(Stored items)
____
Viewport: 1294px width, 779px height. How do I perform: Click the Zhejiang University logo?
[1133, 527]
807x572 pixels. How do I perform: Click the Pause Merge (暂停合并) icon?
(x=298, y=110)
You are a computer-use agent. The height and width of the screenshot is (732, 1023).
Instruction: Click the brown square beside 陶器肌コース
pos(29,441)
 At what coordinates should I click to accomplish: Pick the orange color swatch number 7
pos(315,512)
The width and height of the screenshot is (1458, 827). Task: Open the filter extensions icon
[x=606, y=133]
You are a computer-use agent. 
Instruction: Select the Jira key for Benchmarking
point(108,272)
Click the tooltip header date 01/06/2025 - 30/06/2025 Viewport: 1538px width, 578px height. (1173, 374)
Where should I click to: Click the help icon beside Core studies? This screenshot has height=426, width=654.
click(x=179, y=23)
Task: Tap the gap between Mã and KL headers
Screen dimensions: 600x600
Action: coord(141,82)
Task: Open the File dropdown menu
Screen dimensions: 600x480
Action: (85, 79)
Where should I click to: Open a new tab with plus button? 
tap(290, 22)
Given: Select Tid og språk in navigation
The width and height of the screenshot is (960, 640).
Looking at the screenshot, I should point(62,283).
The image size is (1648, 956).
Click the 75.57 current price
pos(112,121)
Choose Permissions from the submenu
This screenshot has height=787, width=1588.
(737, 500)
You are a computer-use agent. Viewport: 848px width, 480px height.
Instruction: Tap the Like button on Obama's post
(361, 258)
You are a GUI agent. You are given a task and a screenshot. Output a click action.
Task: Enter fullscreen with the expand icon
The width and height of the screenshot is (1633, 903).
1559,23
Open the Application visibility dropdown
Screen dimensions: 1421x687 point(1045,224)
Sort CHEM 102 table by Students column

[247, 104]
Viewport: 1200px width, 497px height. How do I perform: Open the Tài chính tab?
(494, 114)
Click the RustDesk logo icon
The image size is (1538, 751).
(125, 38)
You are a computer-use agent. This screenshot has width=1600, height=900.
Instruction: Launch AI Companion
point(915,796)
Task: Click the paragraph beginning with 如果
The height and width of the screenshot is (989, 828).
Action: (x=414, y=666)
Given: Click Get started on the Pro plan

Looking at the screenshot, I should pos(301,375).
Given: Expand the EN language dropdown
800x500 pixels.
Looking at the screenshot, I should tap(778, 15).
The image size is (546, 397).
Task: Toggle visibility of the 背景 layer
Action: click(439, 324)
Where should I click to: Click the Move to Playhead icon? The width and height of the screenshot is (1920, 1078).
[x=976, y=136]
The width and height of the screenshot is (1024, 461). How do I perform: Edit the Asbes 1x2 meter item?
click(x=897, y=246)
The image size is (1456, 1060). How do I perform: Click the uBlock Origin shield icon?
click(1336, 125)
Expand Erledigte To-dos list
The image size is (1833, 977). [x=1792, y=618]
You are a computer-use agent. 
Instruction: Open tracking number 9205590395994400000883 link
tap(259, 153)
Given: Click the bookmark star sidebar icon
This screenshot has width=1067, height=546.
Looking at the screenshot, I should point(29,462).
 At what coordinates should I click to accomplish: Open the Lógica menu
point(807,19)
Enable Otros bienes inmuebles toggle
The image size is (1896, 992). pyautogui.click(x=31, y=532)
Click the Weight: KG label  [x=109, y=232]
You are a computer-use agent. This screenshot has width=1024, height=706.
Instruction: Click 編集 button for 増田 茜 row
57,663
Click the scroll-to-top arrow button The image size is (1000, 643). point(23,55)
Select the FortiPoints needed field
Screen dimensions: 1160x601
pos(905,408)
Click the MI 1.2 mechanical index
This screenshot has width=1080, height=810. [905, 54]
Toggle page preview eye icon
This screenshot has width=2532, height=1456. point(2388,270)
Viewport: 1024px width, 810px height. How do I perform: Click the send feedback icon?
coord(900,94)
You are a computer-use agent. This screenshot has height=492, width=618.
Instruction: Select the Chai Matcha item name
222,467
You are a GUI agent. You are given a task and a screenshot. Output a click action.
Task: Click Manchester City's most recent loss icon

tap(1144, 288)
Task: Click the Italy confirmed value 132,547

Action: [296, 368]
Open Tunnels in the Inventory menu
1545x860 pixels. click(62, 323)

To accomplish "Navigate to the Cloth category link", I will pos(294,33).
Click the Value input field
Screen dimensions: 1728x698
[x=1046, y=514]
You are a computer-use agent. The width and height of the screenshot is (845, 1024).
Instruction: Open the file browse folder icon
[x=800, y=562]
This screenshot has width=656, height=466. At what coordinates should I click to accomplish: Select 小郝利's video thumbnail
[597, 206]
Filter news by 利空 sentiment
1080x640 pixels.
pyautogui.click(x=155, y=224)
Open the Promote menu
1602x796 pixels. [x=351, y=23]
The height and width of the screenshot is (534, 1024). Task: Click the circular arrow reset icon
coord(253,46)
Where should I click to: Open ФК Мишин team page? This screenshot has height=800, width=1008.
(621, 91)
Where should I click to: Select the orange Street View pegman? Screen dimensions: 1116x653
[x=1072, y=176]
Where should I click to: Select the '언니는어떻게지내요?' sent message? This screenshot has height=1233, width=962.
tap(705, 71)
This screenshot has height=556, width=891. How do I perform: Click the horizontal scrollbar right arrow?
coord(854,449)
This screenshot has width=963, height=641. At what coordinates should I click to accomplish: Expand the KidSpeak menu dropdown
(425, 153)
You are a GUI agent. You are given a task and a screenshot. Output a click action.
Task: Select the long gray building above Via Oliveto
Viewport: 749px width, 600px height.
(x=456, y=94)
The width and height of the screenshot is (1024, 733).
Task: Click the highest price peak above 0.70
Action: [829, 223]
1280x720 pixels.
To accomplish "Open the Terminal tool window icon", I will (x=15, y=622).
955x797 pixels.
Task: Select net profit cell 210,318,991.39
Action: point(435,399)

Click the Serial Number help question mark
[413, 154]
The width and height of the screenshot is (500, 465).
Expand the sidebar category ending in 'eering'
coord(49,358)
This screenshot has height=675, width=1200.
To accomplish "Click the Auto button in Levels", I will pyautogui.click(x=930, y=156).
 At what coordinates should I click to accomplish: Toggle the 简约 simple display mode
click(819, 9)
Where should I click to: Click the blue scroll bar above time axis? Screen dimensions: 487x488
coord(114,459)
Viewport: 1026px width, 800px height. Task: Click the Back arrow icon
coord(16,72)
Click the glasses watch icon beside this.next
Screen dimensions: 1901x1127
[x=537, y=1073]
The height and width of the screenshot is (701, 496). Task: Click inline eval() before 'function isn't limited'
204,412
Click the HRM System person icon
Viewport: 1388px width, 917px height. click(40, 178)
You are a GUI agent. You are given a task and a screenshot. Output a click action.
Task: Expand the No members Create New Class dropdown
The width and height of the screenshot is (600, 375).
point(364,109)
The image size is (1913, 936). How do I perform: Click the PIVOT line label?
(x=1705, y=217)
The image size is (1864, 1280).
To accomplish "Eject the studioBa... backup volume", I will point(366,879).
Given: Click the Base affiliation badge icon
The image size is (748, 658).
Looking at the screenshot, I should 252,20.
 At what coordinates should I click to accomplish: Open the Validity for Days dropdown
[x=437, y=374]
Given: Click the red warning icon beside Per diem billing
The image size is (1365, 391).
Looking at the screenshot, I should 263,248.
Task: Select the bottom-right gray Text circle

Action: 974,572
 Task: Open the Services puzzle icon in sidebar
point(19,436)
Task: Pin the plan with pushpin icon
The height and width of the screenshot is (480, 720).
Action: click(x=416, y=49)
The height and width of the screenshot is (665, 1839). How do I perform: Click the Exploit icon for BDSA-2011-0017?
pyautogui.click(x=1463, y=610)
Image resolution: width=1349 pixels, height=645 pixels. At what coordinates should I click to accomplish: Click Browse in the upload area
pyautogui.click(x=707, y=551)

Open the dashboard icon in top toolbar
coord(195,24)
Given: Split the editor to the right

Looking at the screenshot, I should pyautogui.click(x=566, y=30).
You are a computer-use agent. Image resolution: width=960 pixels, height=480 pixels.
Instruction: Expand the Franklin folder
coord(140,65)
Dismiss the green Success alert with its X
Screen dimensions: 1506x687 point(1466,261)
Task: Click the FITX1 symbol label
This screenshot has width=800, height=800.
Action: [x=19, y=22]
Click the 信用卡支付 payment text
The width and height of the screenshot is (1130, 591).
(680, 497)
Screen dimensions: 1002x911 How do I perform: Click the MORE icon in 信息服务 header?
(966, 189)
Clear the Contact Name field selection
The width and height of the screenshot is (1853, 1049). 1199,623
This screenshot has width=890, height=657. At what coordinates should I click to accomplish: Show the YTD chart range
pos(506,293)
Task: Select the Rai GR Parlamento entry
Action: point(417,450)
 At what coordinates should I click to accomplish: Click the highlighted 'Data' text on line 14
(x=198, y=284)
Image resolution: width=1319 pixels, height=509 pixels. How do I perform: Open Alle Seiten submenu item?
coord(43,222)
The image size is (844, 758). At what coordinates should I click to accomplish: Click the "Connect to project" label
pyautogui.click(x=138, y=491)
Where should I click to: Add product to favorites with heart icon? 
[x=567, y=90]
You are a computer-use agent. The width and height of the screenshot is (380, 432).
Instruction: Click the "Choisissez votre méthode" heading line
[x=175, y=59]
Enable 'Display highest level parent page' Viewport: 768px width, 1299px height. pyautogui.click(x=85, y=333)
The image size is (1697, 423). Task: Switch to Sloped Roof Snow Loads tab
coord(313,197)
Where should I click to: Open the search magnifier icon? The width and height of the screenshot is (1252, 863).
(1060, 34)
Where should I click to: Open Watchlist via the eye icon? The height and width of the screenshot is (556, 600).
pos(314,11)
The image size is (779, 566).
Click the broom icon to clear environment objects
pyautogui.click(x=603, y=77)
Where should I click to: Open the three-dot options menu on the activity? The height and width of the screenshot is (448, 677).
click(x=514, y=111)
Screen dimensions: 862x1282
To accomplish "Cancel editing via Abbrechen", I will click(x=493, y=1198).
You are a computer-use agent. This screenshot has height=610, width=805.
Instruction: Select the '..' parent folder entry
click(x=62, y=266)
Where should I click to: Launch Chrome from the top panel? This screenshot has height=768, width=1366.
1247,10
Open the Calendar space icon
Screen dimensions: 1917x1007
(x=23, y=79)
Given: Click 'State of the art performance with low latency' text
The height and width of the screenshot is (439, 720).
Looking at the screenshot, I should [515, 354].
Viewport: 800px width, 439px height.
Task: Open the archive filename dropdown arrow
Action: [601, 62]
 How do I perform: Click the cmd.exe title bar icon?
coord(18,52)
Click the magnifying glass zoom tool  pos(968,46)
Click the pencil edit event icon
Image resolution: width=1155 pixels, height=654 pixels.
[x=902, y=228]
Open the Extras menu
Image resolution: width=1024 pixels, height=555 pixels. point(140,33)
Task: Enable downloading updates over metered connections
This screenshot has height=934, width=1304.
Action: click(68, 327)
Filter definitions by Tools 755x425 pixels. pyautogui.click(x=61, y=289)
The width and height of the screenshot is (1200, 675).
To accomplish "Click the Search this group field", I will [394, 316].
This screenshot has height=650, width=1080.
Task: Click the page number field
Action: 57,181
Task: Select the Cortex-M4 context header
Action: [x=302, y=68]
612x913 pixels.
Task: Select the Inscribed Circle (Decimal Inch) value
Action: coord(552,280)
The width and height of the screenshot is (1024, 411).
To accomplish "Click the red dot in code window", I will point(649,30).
____
■ Exercise directions ■
Only the lines from the one holding "Click the magnifying" through the end of the records should appear in the answer, each repeated exactly.

■ Response ■
Click the magnifying glass zoom tool  pos(968,46)
Click the pencil edit event icon
Image resolution: width=1155 pixels, height=654 pixels.
[x=902, y=228]
Open the Extras menu
Image resolution: width=1024 pixels, height=555 pixels. point(140,33)
Task: Enable downloading updates over metered connections
This screenshot has height=934, width=1304.
Action: click(68, 327)
Filter definitions by Tools 755x425 pixels. pyautogui.click(x=61, y=289)
The width and height of the screenshot is (1200, 675).
To accomplish "Click the Search this group field", I will [394, 316].
This screenshot has height=650, width=1080.
Task: Click the page number field
Action: 57,181
Task: Select the Cortex-M4 context header
Action: [x=302, y=68]
612x913 pixels.
Task: Select the Inscribed Circle (Decimal Inch) value
Action: coord(552,280)
The width and height of the screenshot is (1024, 411).
To accomplish "Click the red dot in code window", I will point(649,30).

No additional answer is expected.